Arkki Pedagogy- How we teach

Arkki inspires children to learn through an inquiry-based approach and hands-on experimentation. The student’s themselves ask the questions, explore the options, process the information and find their own answers. Creativity blended with Architecture offers endless possibilities for STEAM education by enabling children to effectively visualize and construct 3D representations of ideas to holistically understand and master Science, Technology, Engineering, Arts and Mathematics (STEAM) subjects.

What makes Arkki’s teaching special is its focus on raising children’s awareness of themselves and their environments. The student’s themselves ask the questions, explore the options, process the information, and find their own answers.

“I now see the world with new eyes”, Grace (5-year old)


PLAY: The most natural way of learning, exploring new subjects and creating solutions for both children and adults. Guided meaningful play allows information, knowledge and skills to be learned effectively and memorably.

CREATE: Understanding a problem from different points of view, personas, directions, and materials allow children to consider think beyond themselves and question existing bias and assumptions. Innovations and new ideas are encouraged rather than “ready made right answers”.

SUCCEED: Arkki projects are designed and facilitated to foster children’s sense of achievement.

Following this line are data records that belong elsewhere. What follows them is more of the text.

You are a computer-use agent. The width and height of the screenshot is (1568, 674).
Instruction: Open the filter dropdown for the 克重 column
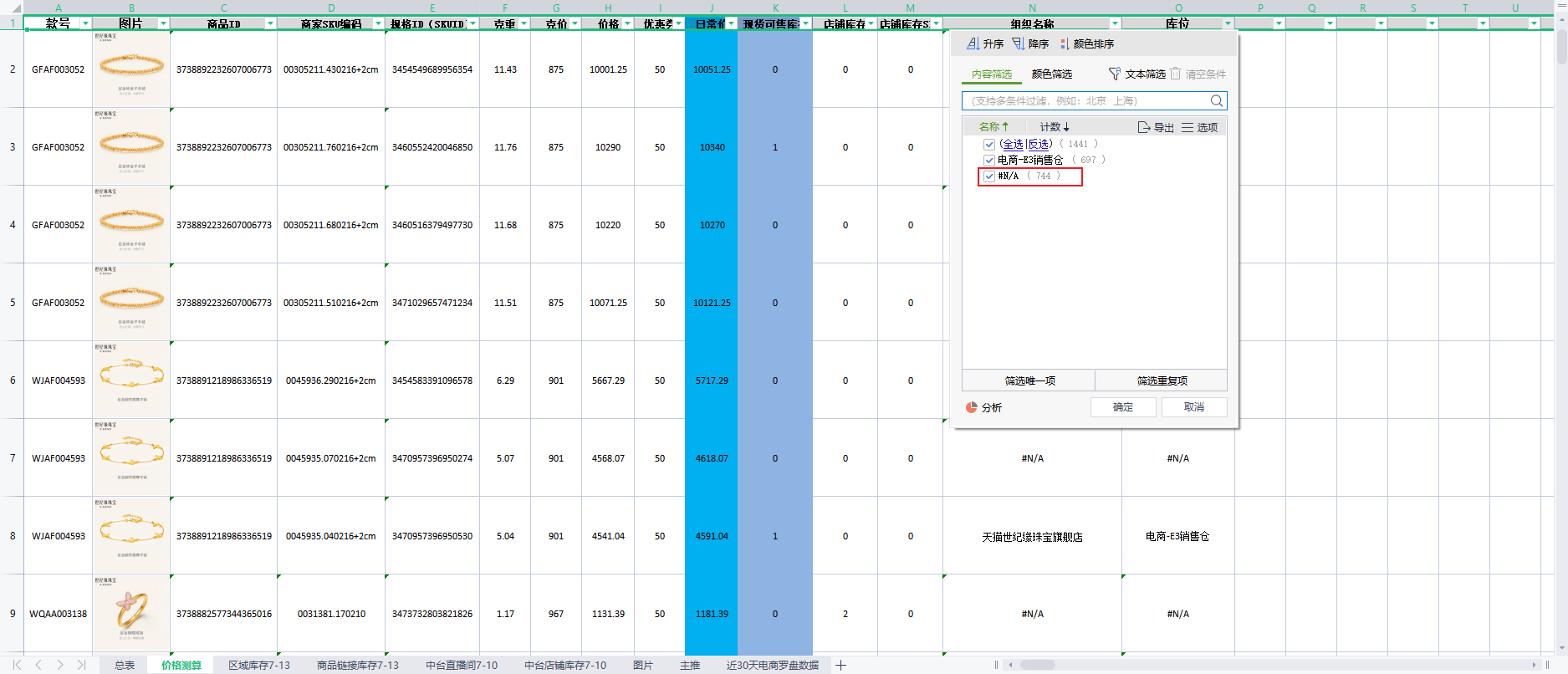tap(524, 23)
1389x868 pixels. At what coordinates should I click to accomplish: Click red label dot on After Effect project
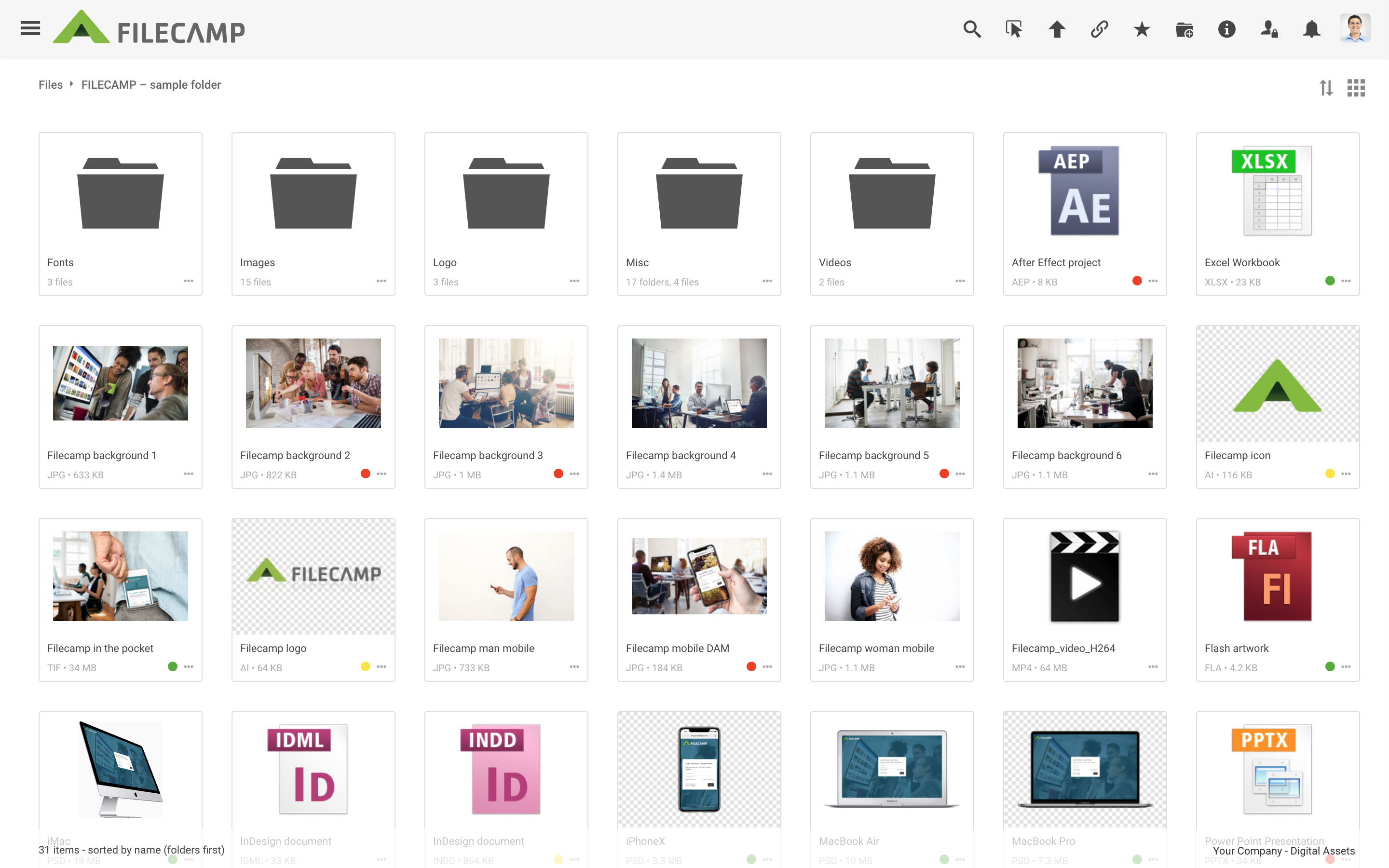pyautogui.click(x=1136, y=281)
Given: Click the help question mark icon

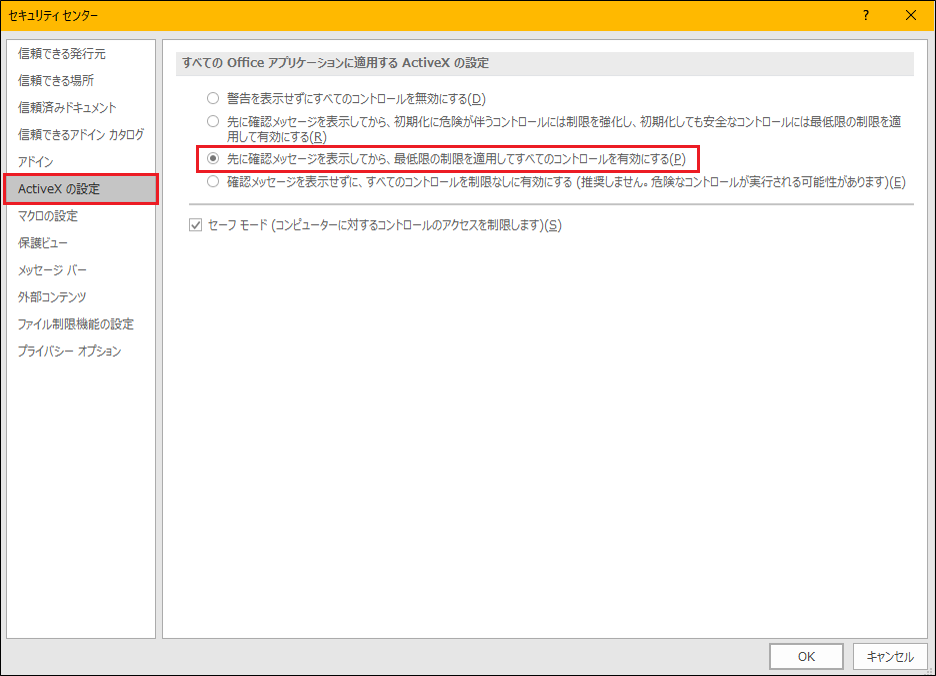Looking at the screenshot, I should pos(865,15).
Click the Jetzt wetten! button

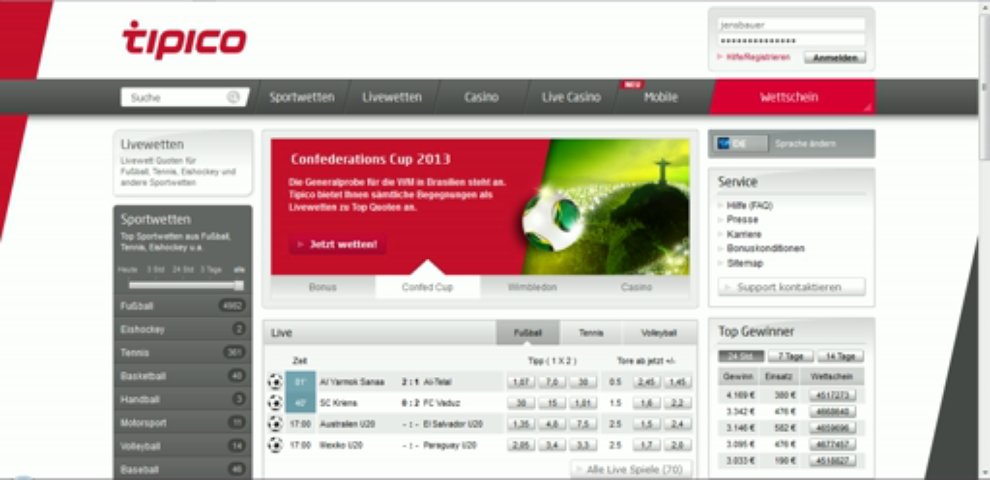pyautogui.click(x=338, y=244)
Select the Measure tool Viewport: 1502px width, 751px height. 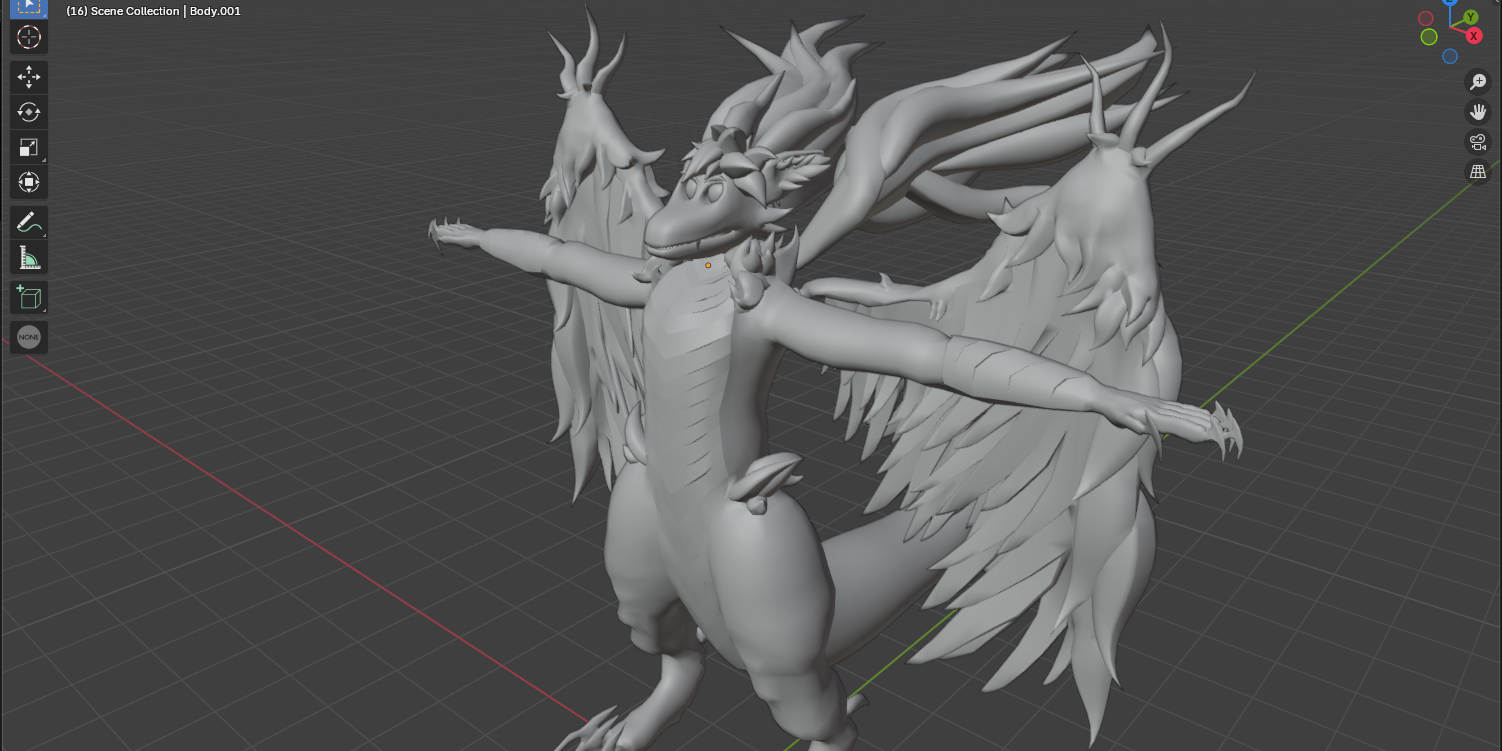[x=28, y=256]
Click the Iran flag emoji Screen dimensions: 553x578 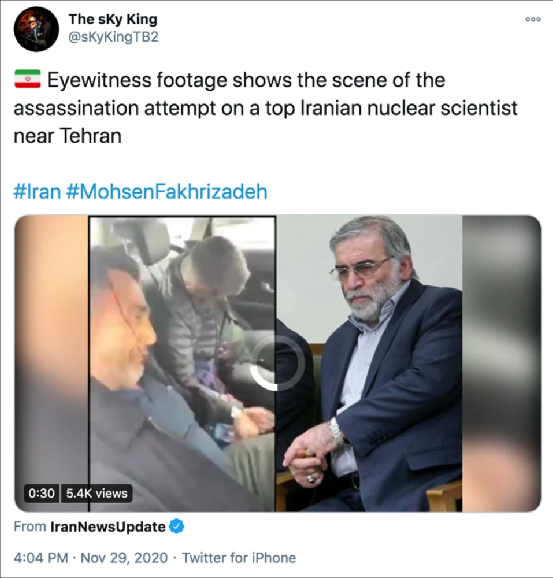27,79
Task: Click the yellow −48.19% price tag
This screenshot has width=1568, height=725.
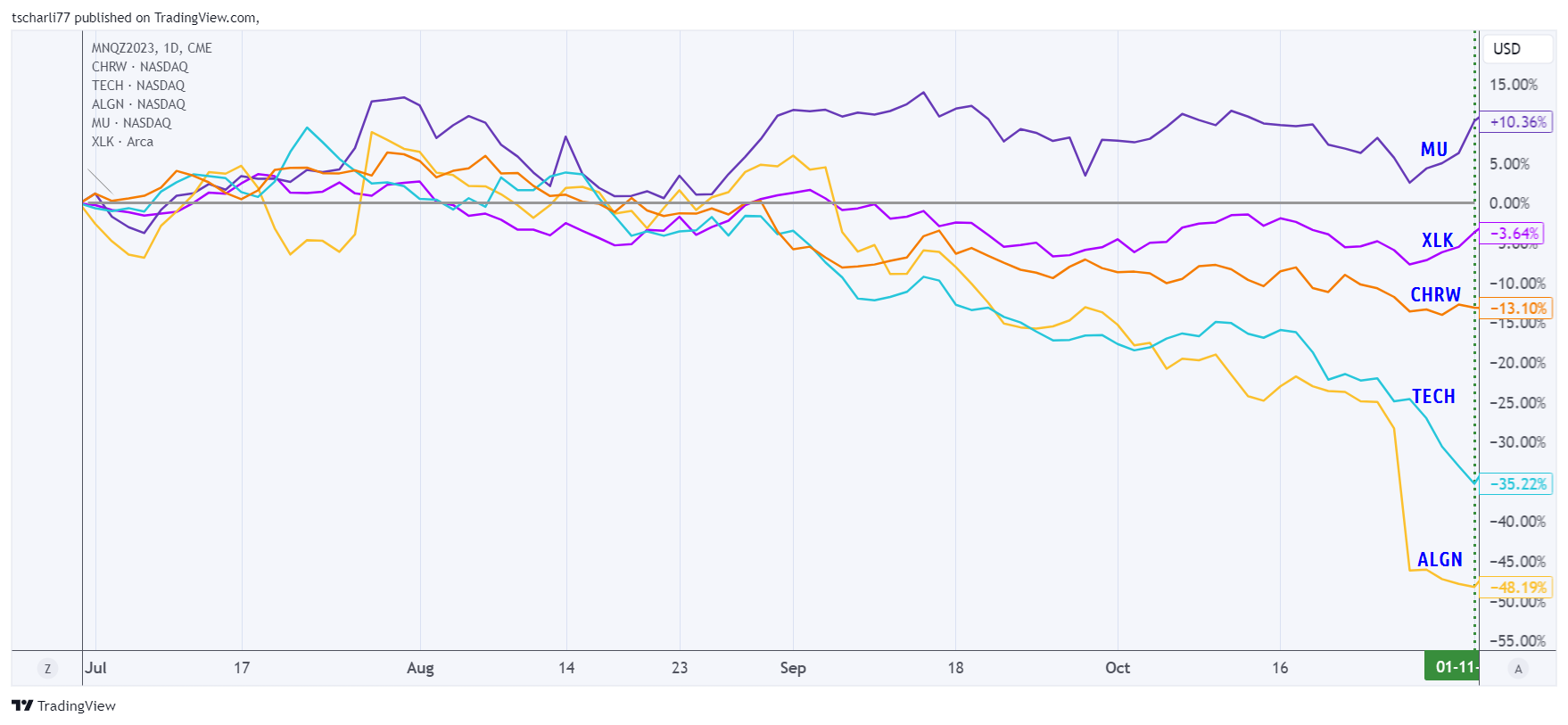Action: [1516, 588]
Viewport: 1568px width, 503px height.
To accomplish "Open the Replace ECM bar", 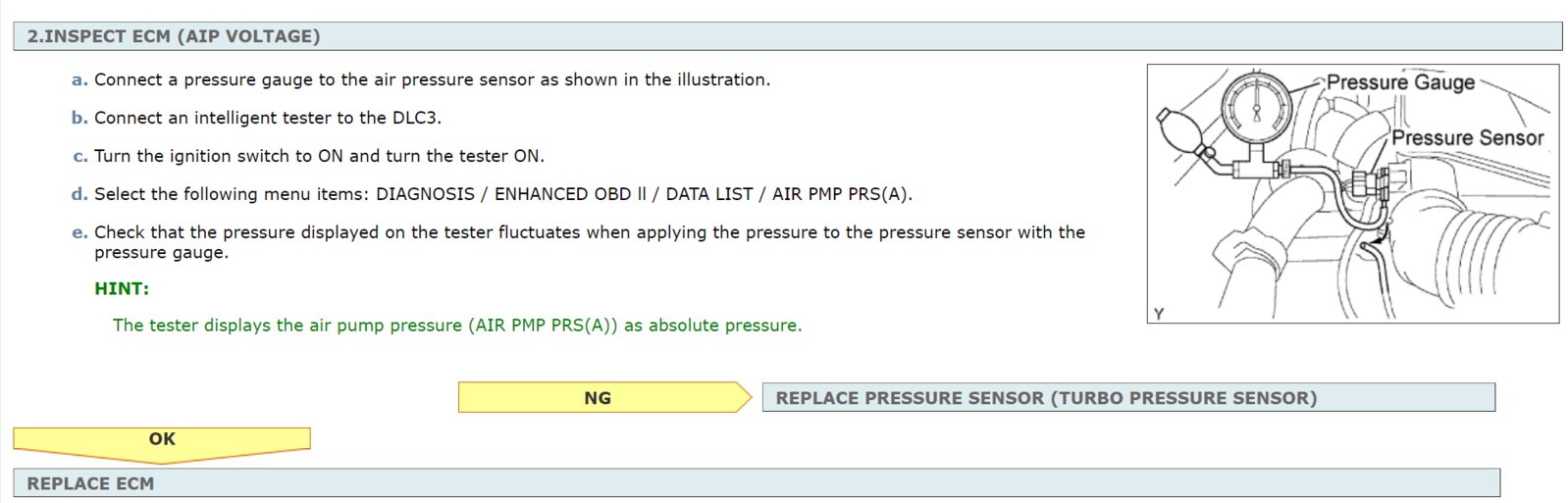I will (x=757, y=482).
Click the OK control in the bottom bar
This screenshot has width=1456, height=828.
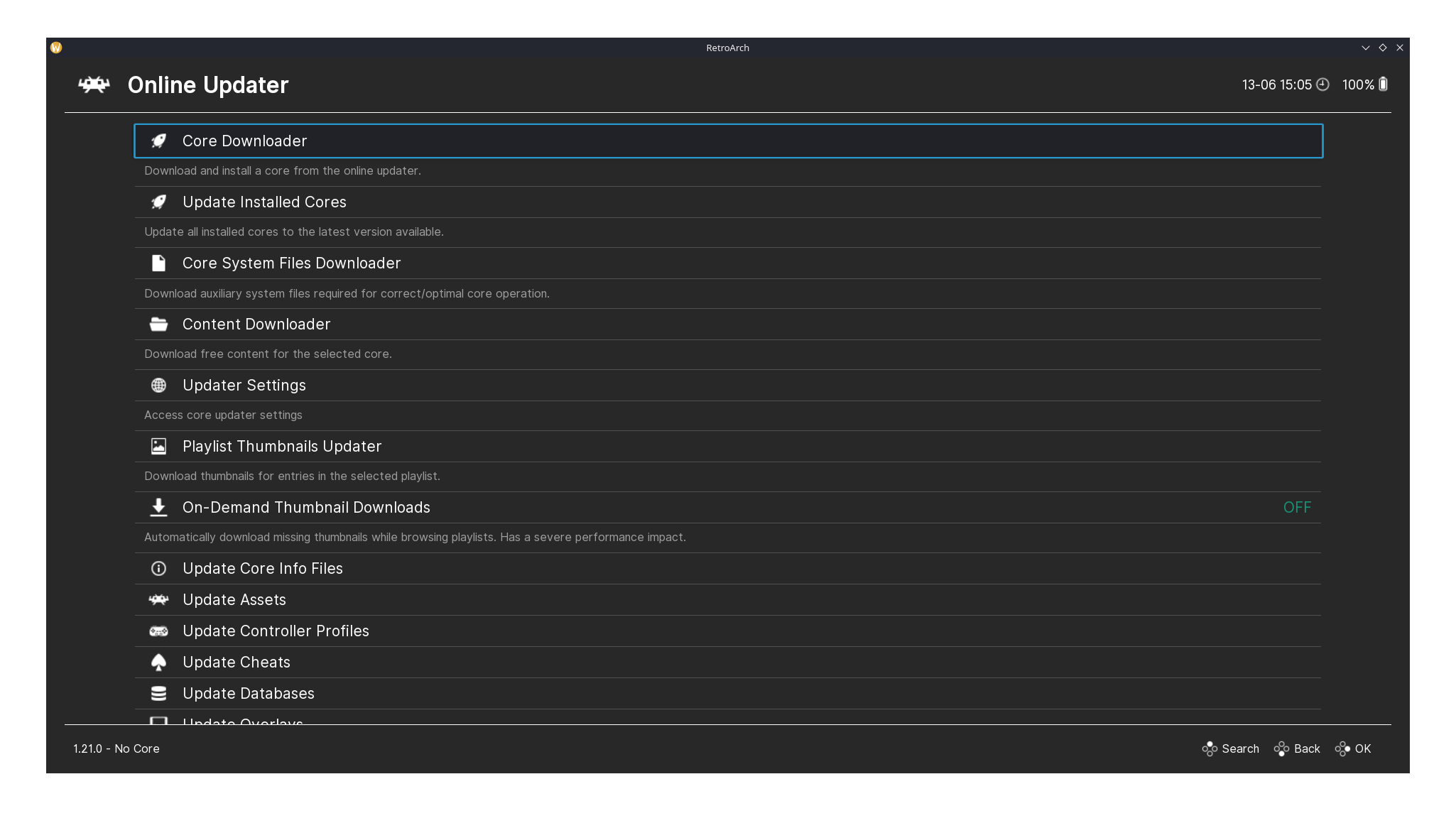click(x=1353, y=748)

This positive reinforcement help them to take risks, try new ideas, speak up, and gain the confidence to transform themselves.


PROJECT: Children learn best when they are actively working on meaningful projects that they find relevant and interesting.

PEERS: Learning flourishes as a social activity, with children sharing ideas, collaborating on projects, and improving upon one another’s work.

PASSION: When children work on projects they care about, they work longer and harder, persist in the face of challenges, and learn more in the process.

PLAY: Learning involves playful experimentation – trying new things, tinkering with materials, testing boundaries, and taking risks again and again.